> Trecho do documento:
______________________________

Apenas 1,9% das infrações cometidas por menores são latrocínio |
Duas cientistas sociais respondem a jornal gaúcho que defendeu aumento de pena para menores infratores
Por Janaína de Souza Bujes* e Mariana Chies Santiago Santos**
Diversos projetos de lei e propostas de emendas constitucionais que tratam do aumento do tempo de internação do adolescente em conflito com a lei e da redução da maioridade penal estão em tramitação no Congresso Nacional. Isso data, no mínimo, de 1993, quando o então Deputado Federal Benedito Domingos (PP/DF) apresentou a PEC nº 171. Essa PEC, ainda em tramitação, justifica-se em texto religioso para reduzir a maioridade penal e, também, afirma que o Estatuto da Criança e do Adolescente, datado de 1990, seria demasiado ultrapassado para regular essa questão. Essa proposta, e todas as outras, desconsideram o fato de que o ECA é tido, na atualidade, como uma das legislações mais avançadas em termos de proteção aos jovens e foi resultado de uma série de conquistas surgidas no país com a reabertura democrática.
No Editorial do último dia 11 de maio de 2014, os responsáveis pela publicação no Jornal Zero Hora citaram, de maneira bastante aleatória, uma série de motivos em defesa do aumento do tempo de internação do adolescente infrator. Como referido editorial não cita o Projeto de Lei em que está baseado, acreditamos tratar-se do PLC nº 5.454/2013, proposto pela Deputada Federal Andreia Zito (PSDB/RJ), no qual, dentre uma série de reivindicações, não expõe de maneira clara as justificativas das mudanças legais.
Confunde-se, nessa esteira, o tempo de internação com a forma de seu cumprimento, pleiteia regime de atendimento especial para crimes hediondos, desconsiderando as peculiaridades de cada delito reunido nessa legislação. Refere o uso do adolescente para a prática de crimes por adultos, ao mesmo tempo em que defende o aumento dos limites da medida socioeducativa de internação, desconsiderando o caráter pedagógico que elas devem atender.
Nos parece uma maneira temerária de buscar a alteração da legislação democrática. Já que não se consegue aprovar medidas repressivas, como a redução da maioridade penal através das PECs em tramitação no Congresso Nacional, opta-se por agravar as punições aos jovens. Ao aumentar o tempo de internação dos adolescentes, vamos puni-los duplamente: pela falta de estrutura e de oportunidades que o Estado lhes deveria proporcionar (e não o faz); e pela ausência de investimento em programas de atenção e socioeducação que lhes permitam (re)inserir-se socialmente. Busca-se, assim, a saída mais fácil: punir mais.
O 7º anuário do Fórum Brasileiro de Segurança Pública, apresentado no final de 2013, trouxe o quadro dos números dos atos infracionais praticados no país e temos, em resumo, os seguintes dados: 46,5% dos atos infracionais são relacionados ao roubo e ao furto; 26,6% ao tráfico de drogas e 1,9% ao latrocínio – crime este diversas vezes referido no editorial. Para sermos mais claras: 73,1% dos atos infracionais referem-se aos crimes contra o patrimônio e ao tráfico de drogas.

______________________________

> Listagem extraída:
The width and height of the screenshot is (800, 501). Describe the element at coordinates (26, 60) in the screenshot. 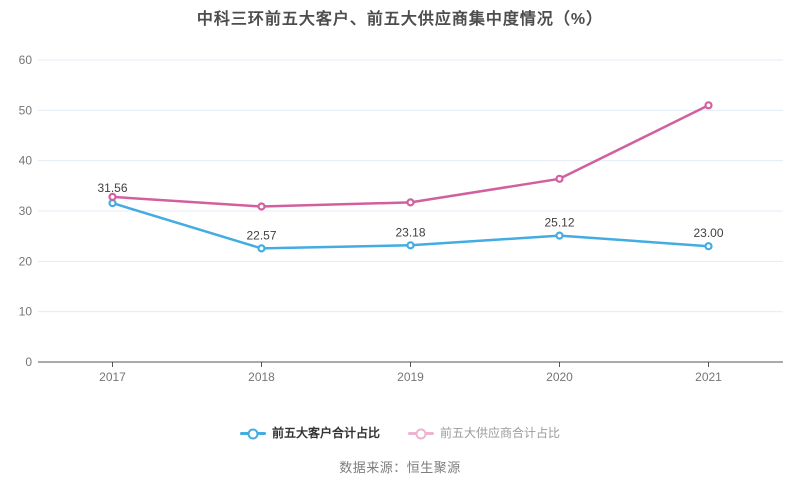

I see `y-axis-tick-label: 60` at that location.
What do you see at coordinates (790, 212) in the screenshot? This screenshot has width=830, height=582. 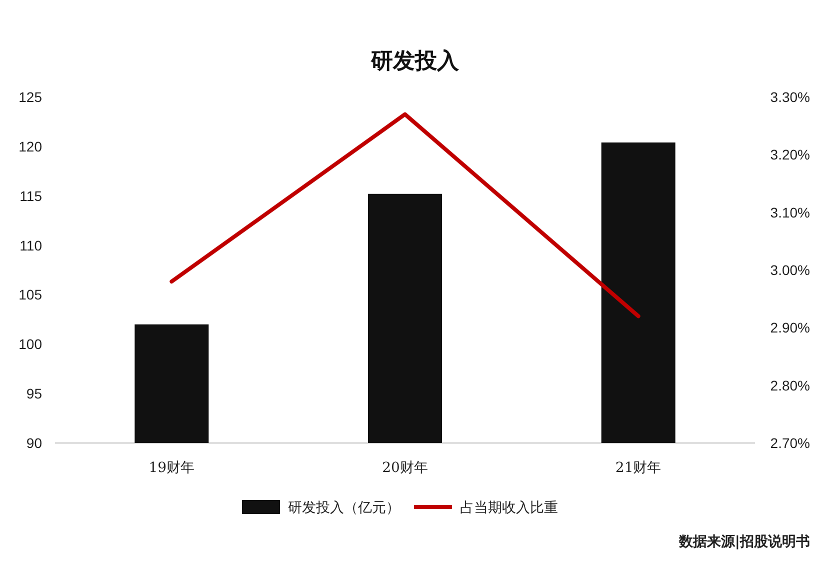 I see `y2-tick-label: 3.10%` at bounding box center [790, 212].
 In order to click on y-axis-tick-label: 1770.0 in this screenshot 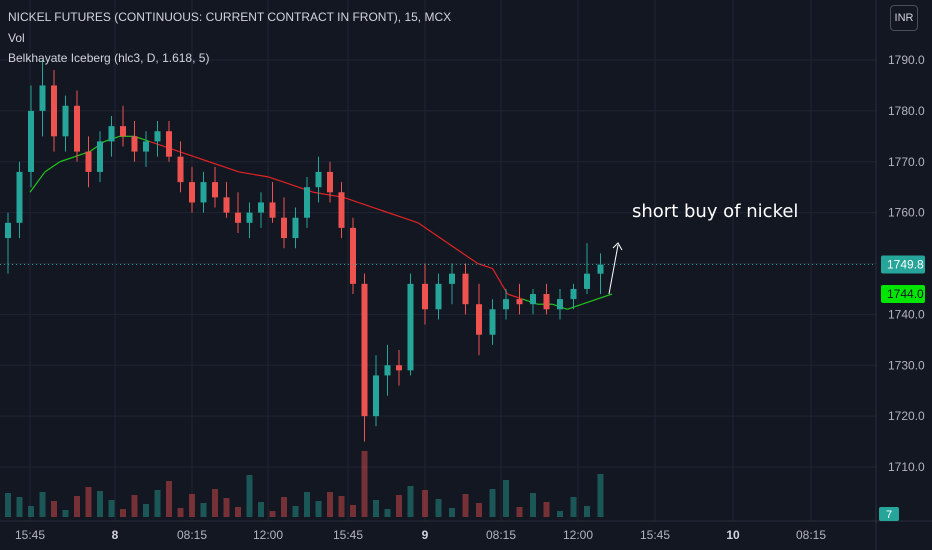, I will do `click(906, 162)`.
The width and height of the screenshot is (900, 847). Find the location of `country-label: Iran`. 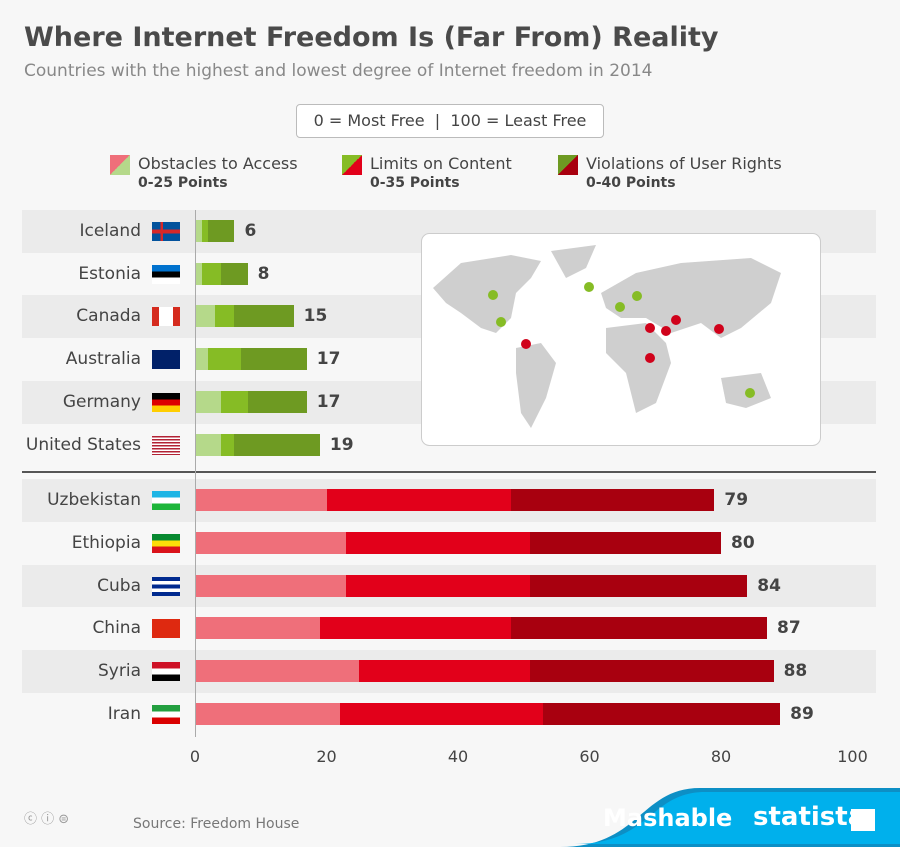

country-label: Iran is located at coordinates (124, 714).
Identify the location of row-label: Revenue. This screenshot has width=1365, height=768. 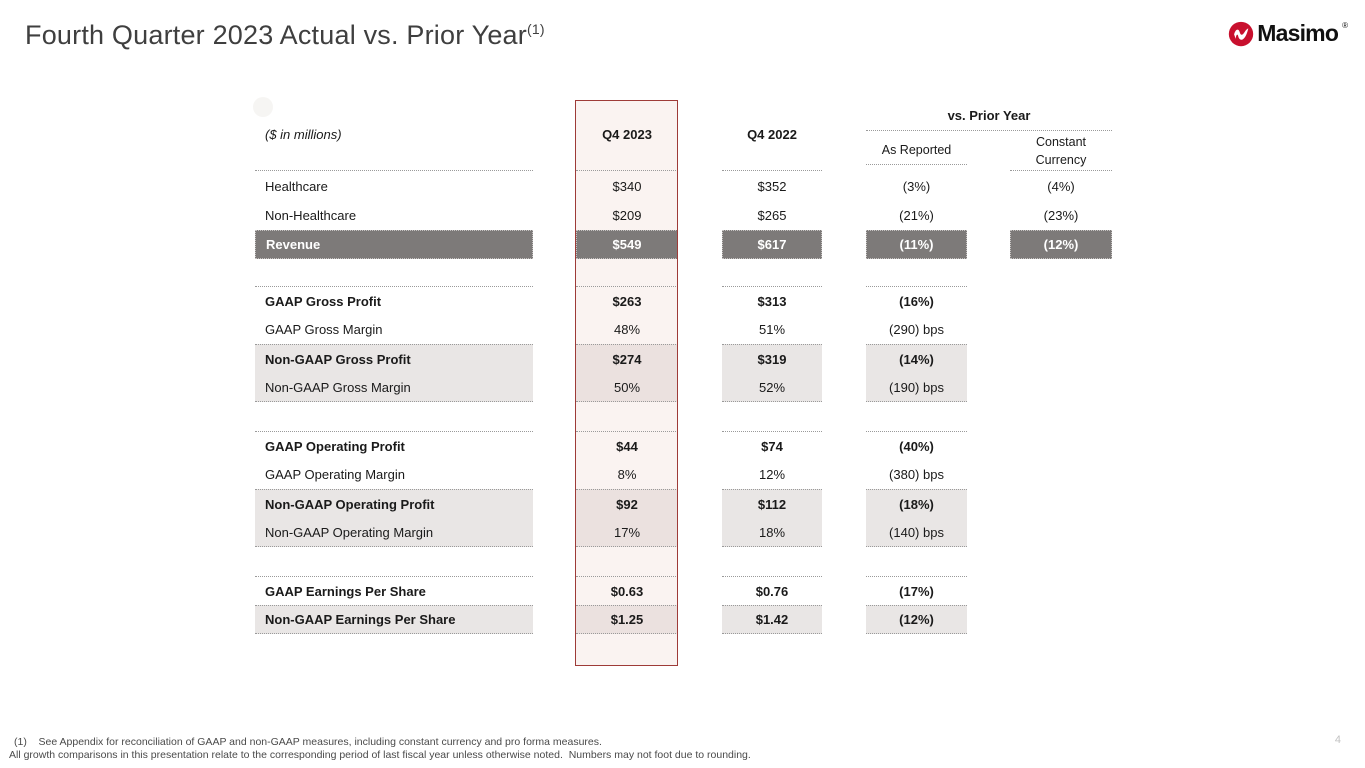
(394, 244).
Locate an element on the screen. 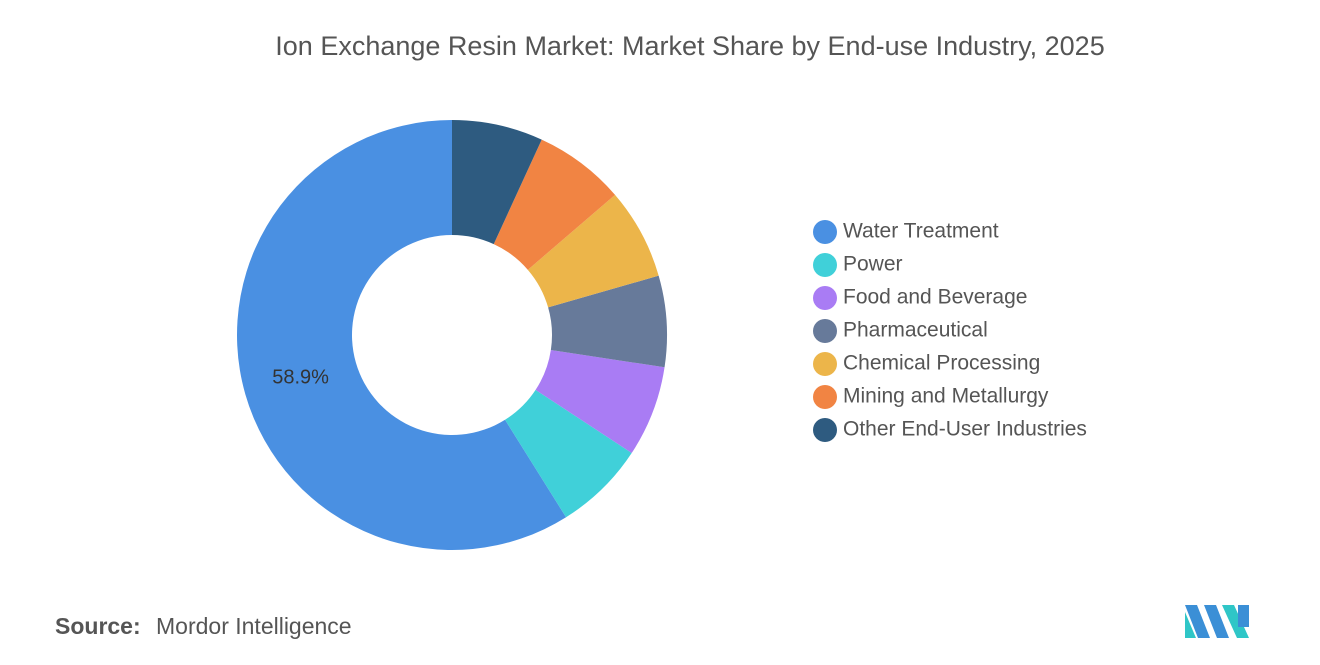  legend-label: Chemical Processing is located at coordinates (942, 364).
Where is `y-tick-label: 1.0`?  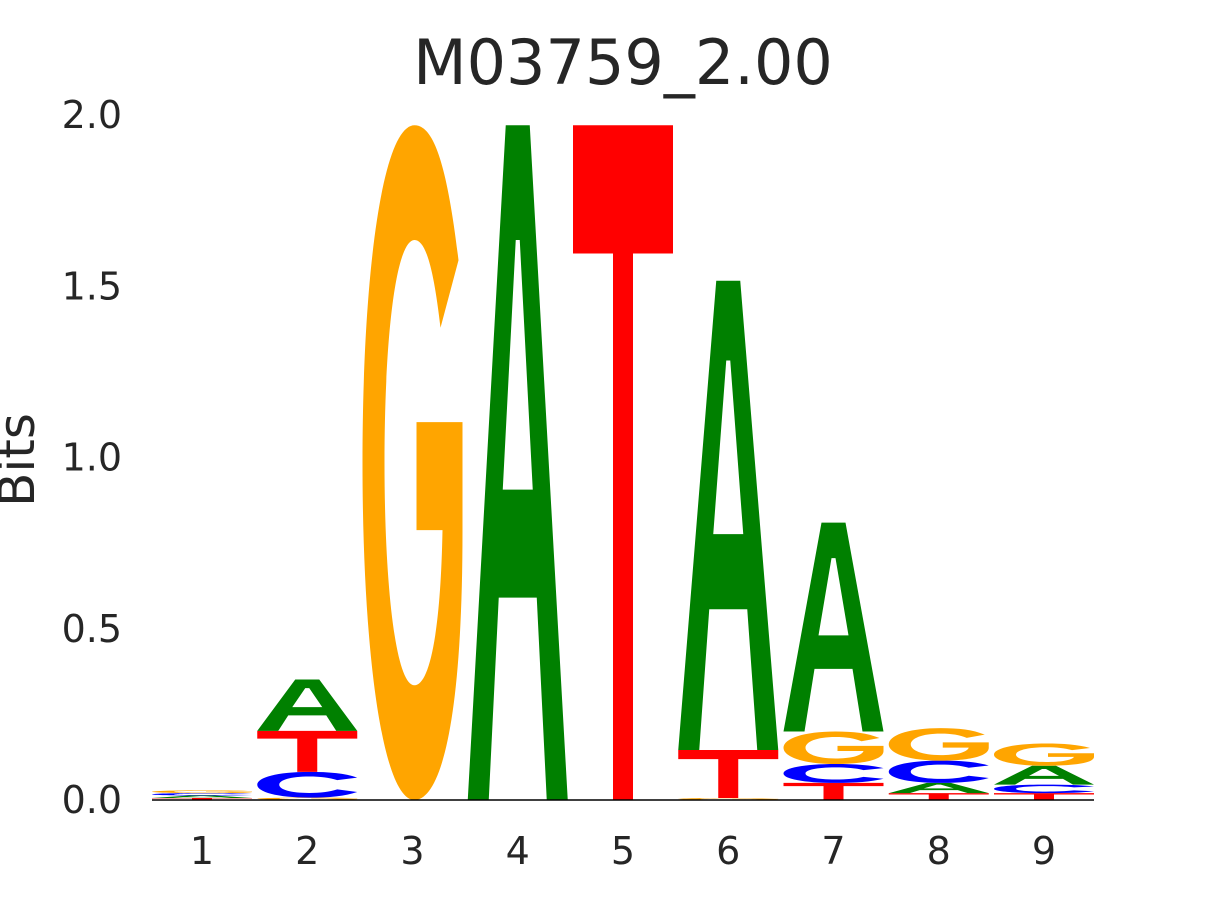
y-tick-label: 1.0 is located at coordinates (92, 458).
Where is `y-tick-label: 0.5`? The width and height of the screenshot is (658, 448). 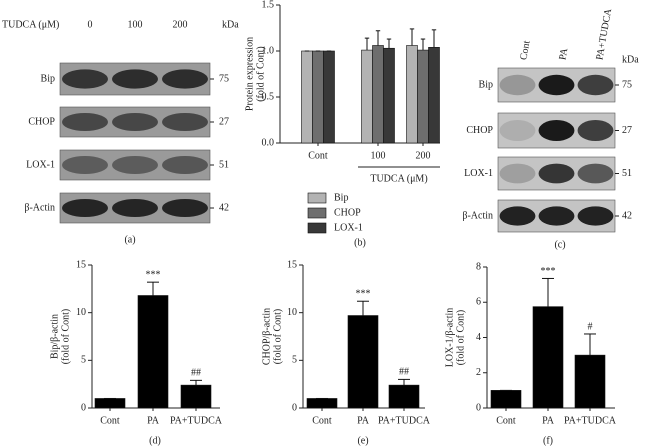 y-tick-label: 0.5 is located at coordinates (268, 96).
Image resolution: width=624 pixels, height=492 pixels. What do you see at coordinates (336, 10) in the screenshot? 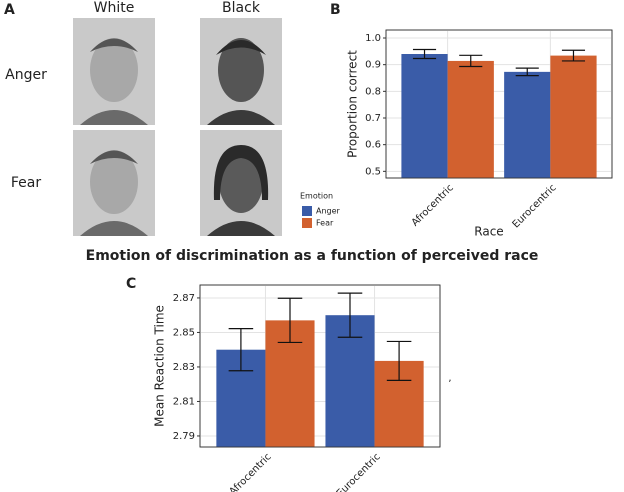
I see `panel-label: B` at bounding box center [336, 10].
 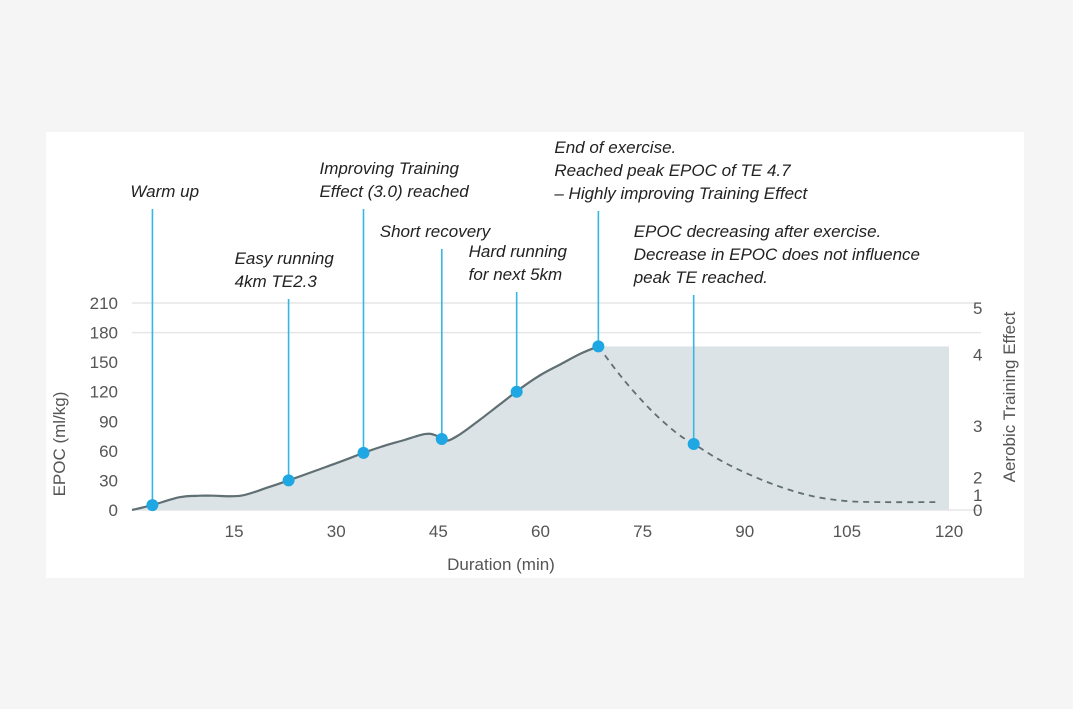 What do you see at coordinates (104, 362) in the screenshot?
I see `y-tick-label: 150` at bounding box center [104, 362].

______________________________

Dê continuidade ao artigo sobre o aumento da internação de adolescentes infratores, começando logo após o parágrafo com os dados do anuário do Fórum Brasileiro de Segurança Pública.

> Resultado do exercício:
Isso nos leva a uma única conclusão: a referida “deliquência juvenil” é, antes de mais nada, produzida por uma série de fatores que estão muito além da vontade e das ações dos jovens. Isto porque a “clientela” preferencial da Justiça Juvenil é bastante específica: são jovens oriundos das camadas sociais mais desfavorecidas economicamente, abandonados por um Estado que não investe em educação, moradia, lazer, saúde e políticas inclusivas. Esses adolescentes (pobres, negros e habitantes das periferias), quando não são mortos pelas ações policiais, são lembrados e atendidos pelo Estado apenas no momento de sua seleção pela justiça juvenil.
Este sistema perverso só faz reproduzir aquilo que estamos acostumados a ver no sistema prisional adulto: penas altas, prisões lotadas com estruturas precárias, formação de facções e grupos criminosos que, cada vez mais, arregimentam sujeitos sem oportunidades de uma vida melhor. Aumentar as penas significa investir em verdadeiras “escolas do crime”, que legitimam e garantem a manutenção de uma ordem social injusta, violenta e desigual.
Não precisamos de novas leis que recrudesçam as já existentes. Necessitamos reconhecer a nossa parcela de responsabilidade, ao defender projetos de leis que aumentam as penas, as medidas de internação ou quando exigimos a redução da maioridade penal. Precisamos refletir sobre os motivos pelos quais optamos por essas saídas como forma de resolver os problemas sociais ou acabar com a violência. Vamos optar pelo velho – criando leis cada vez mais rigorosas como medida rápida ou paliativa – ou vamos investir no cumprimento das que já possuímos, no fortalecimento da cidadania e no reconhecimento dos jovens como futuro do país?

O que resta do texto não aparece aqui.